The sociologists who authored the major Generations of Exclusion study tracking two generations of Mexican-American families in Los Angeles and San Antonio from 1965 to 2000 (which I reviewed for VDARE) write to The New York Times:

Mexican Immigrants

To the Editor:

Re “Hispanics, the New Italians,” by David Leonhardt (Sunday Review, April 21), and “When Assimilation Stalls,” by Ross Douthat (column, April 28):

In our book “Generations of Exclusion,” we show that the descendants of Mexicans do not experience the steady progress into the third and fourth generations that has been documented for those of European ancestry.

Throughout the 20th century, Mexicans immigrated primarily to fill low-wage jobs and have been held in low regard, a status shared by many of their descendants.

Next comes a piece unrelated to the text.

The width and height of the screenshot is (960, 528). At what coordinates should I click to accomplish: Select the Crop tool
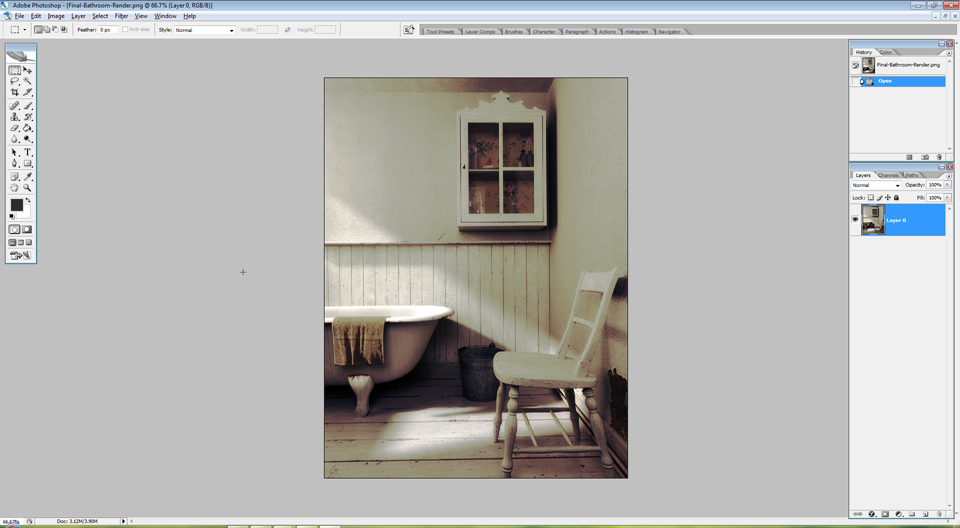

Although many Mexican-Americans do well, too many do not pursue education because they attend low-quality schools or receive the brunt of negative expectations by educators.

Mexicans and other Latinos — especially Salvadorans, Puerto Ricans and Dominicans — also appear to share similar experiences and a nonwhite status that in effect racializes them and channels them into the lowest sectors of our society.

The solution to poor treatment of immigrants is not to exclude them but to improve educational conditions for all!

VILMA ORTIZ
EDWARD TELLES
Los Angeles, April 28, 2013

The writers are professors of sociology at the University of California, Los Angeles, and Princeton, respectively.